*** 引用文

そこで、請求人提出の各資料について検討するに、提出された資料1及び資料3には、請求人の作成に係る15年度から19年度までの出荷個数、販売金額等が示されているが、本願指定商品の出荷先(地域)、出荷先別の出荷個数及び販売金額といった具体的な事実が明示されていないため、本願商標が請求人の事業に係る商品を表す商標として需要者の間に広く認識されていることを証明する証拠としては不十分であるといわざるを得ず、また、その余の資料において、「奥三河天狗なす」の文字が記載されていることを認め得るとしても、例えば、本願商標を付した本願指定商品の需要者数や営業の規模、広告宣伝の方法、回数及び内容等の使用状況に関する事実についての客観的証拠が充分でないことから、商標の周知性を客観的に示すものとして、十分なものと認めるに足りない。
そうとすれば、これらの証拠からは、本願商標をその指定商品について使用した結果、請求人(出願人)の取扱いに係る商品を表すものとして、取引者、需要者間に広く認識されるに至っているとは認めることができないものであるから、本願商標が、単なるありふれた産地表示や品質表示の識別力なき標識として認識されることはないとする請求人の主張は、採用することができない。

******
*** データセット

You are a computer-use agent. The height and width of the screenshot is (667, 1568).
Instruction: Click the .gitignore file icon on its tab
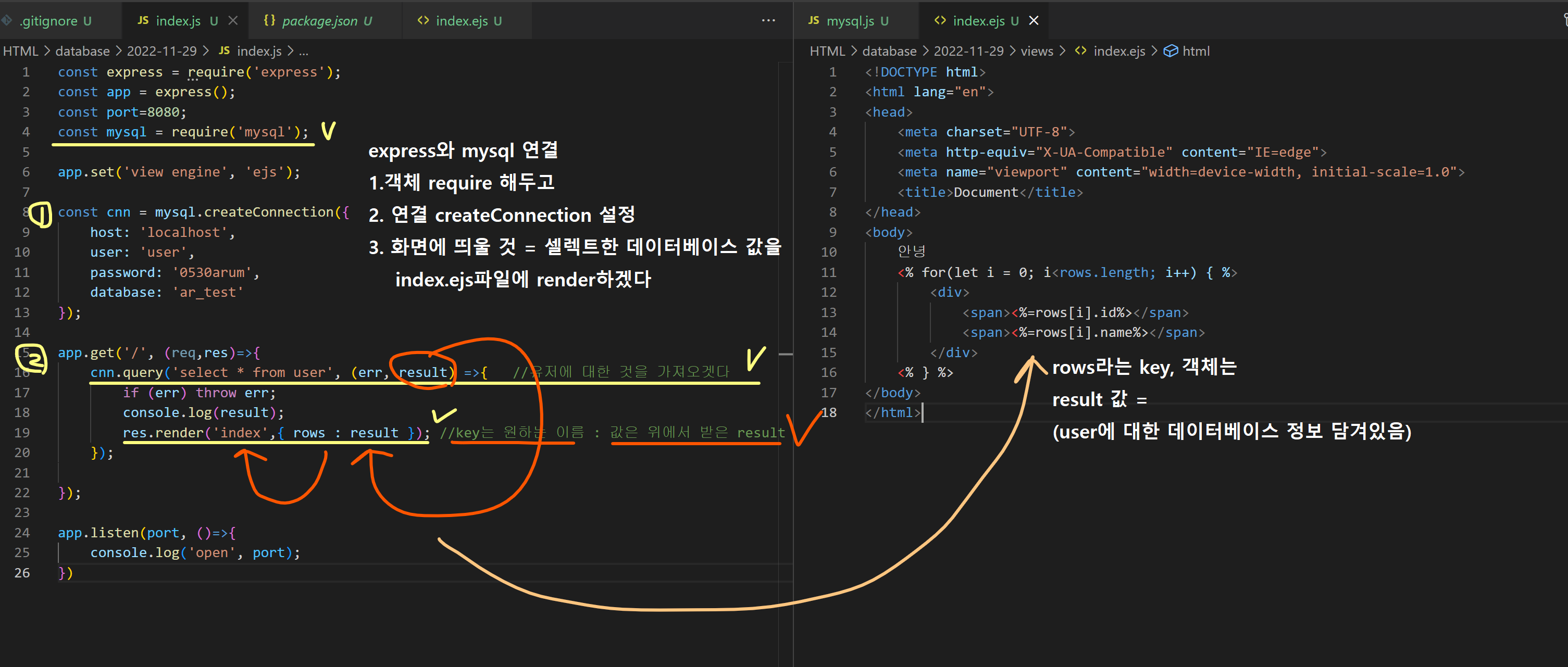coord(7,21)
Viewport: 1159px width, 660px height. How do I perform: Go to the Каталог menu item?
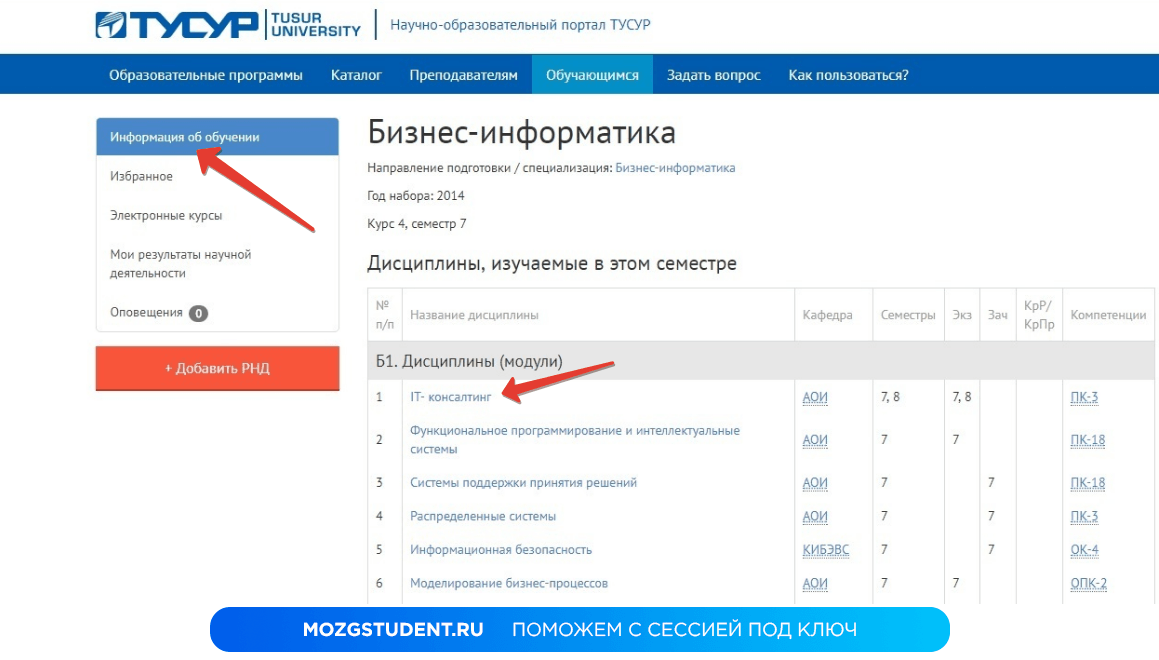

******

■ 課題の指示
引用文によると、資料1及び資料3には何が示されていますか。

■ 課題の解答
請求人の作成に係る15年度から19年度までの出荷個数、販売金額等が示されています。